21 points by yamada ↗ HN
Cult .... or YCombinator? Hard to tell!

- Charismatic leadership? Check!

- Zealous focus on charismatic leadership to whom inner-circle members display unquestioning commitment? Check!

- Members required to relocate in order to increase dependency on the group? Check!

- Preoccupation with bringing in new members? ("Don't forget to apply now for the October deadline!" / "More people should start startups") Check.

- Group receives constant messages to let go of material aspirations ("Success is not about the money"), yet the tone of the group overall is a preoccupation with making money? Check!

- Questioning, doubt, and dissent are discouraged? (Don't downmod this forum, please!) ... Check!

- Mind-numbing techniques like debilitating work schedules used to suppress functions of pre-frontal cortex in order to decrease cognitive resistance to the group ethos? ("You have to work very hard and code all night to succeed") Check.

- The leadership dictates sometimes in great detail how members should think, act, and feel? Check (in case you don't know what you should think about any startup-related issue, consult any of the dozens of articles on here that explain exactly how you should think about every detail. .... Check!

- The group is elitist (see explanation of how "How Not To Die" article is intended only for "smart, flexible people"), claiming a special, exalted status for itself, its members, and especially it's leader, who is seen as being on some sort of special "mission" which only he and the group see the true significance of?

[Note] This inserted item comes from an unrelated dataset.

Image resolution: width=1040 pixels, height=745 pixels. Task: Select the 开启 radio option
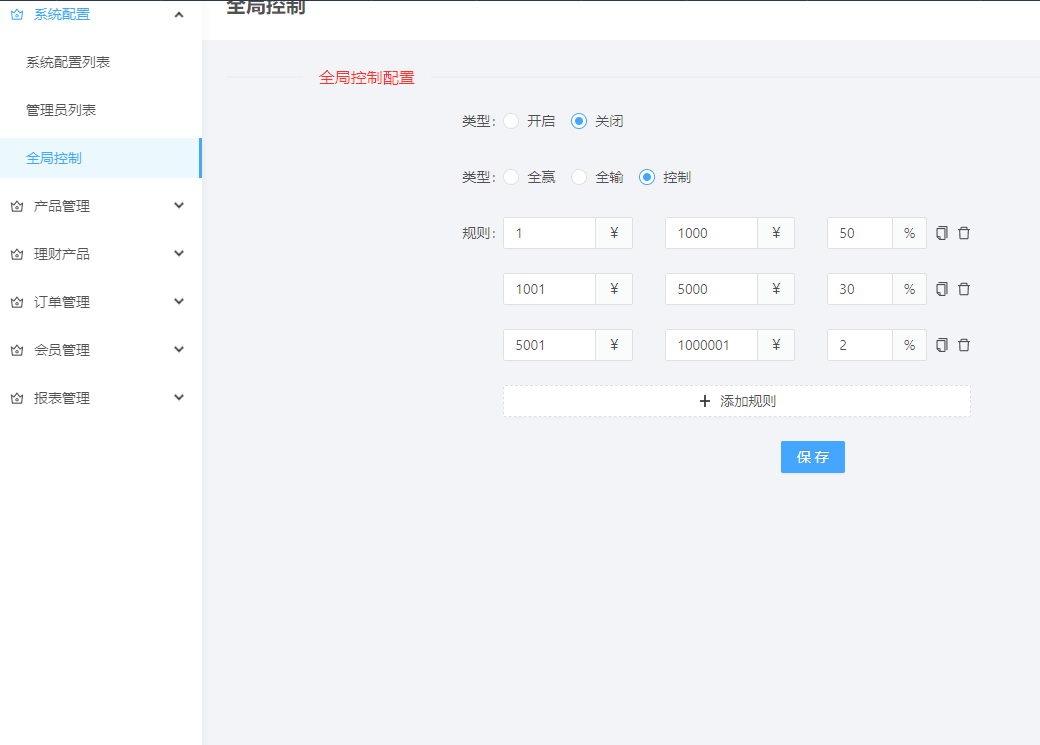511,121
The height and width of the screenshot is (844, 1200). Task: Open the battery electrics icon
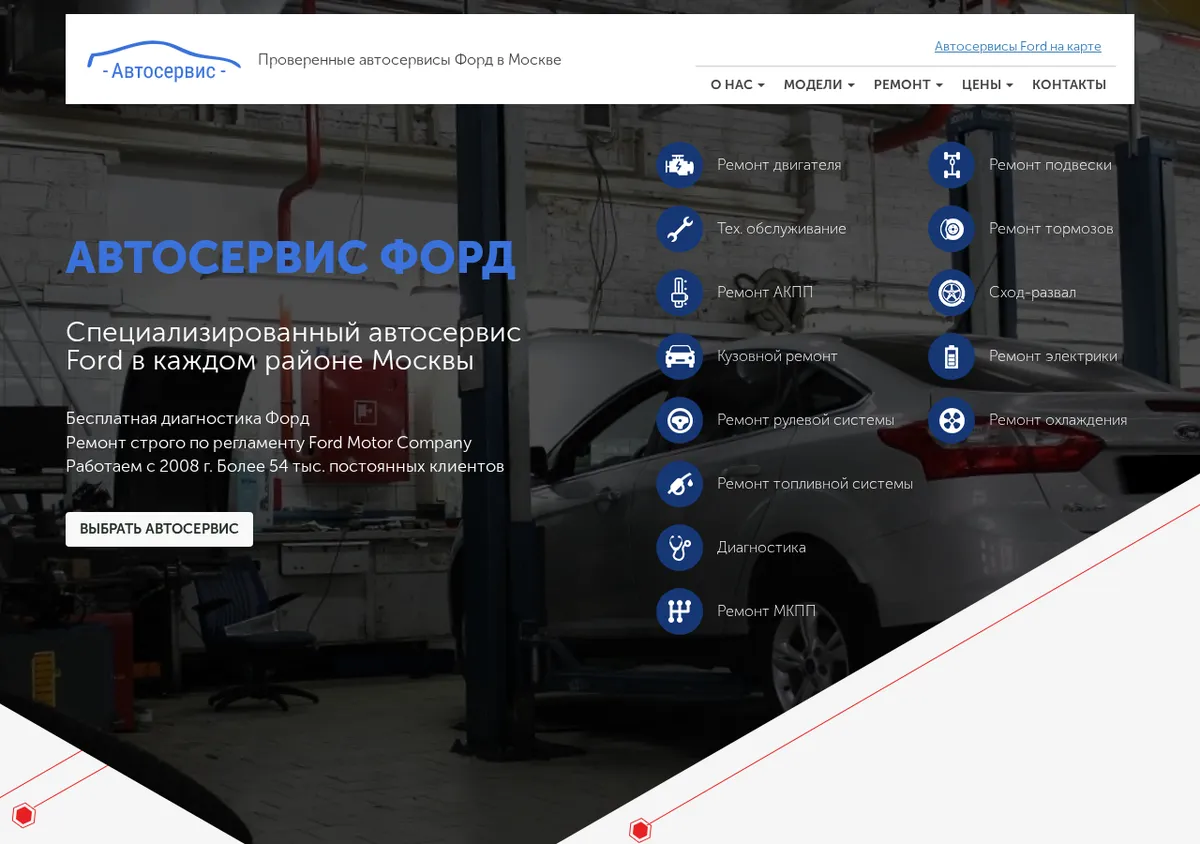coord(952,356)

Double-check!

- Pervasive and persistent "us-vs.-them" mentality where "them" consists of people who "just don't get it"? Check!

- Leader espouses a "means justifies the ends" creed? Super-check

- Group uses it's own propoganda material as basis to support its own logic? Check ("If you ever read Paul's essay on (insert subject here), you'd know that he said ...").

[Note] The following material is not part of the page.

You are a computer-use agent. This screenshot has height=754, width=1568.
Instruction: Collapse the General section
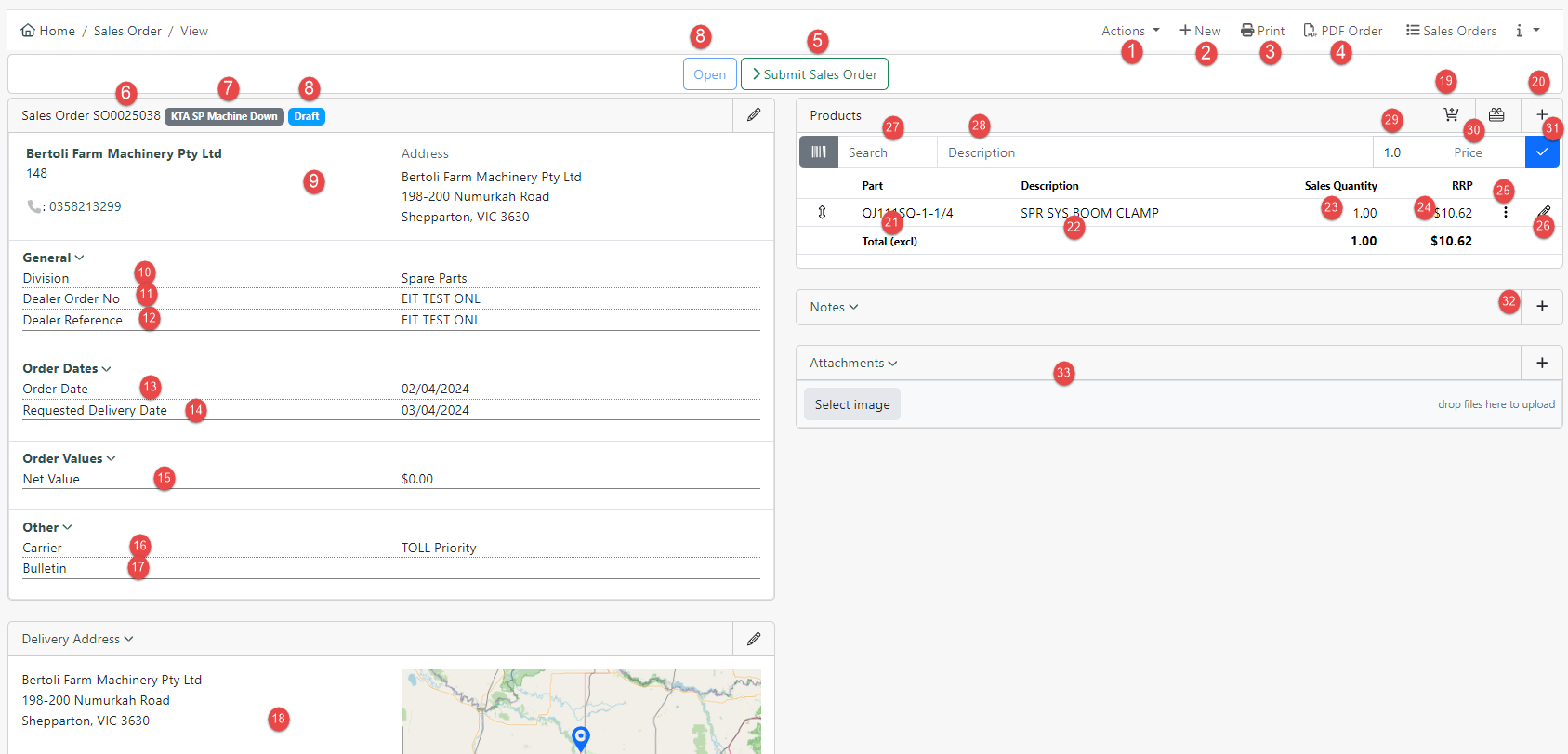click(53, 258)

- Leadership leverages shame to induce feelings of guilt and encourages others to do so as well in order to manipulate residual self-images of members? (See recent "How Not To Die" article which goes into detail about how cool it is to "go public" and then feel the pressure of shame if you fail in front of people you went public to.) Check.

- Members' subservience to the group causes them to cut ties with family and friends, and to give up personal goals and activities that were of interest before joining the group? ("Move to Boston" / "You have to prove your dedication"). check

- Members are expected to devote inordinate amounts of time to the group? check!

- Members must submit their individual schedules to moderated group activities they feel pressure to engange in? ("Startups that meet every week for dinner ...") Check.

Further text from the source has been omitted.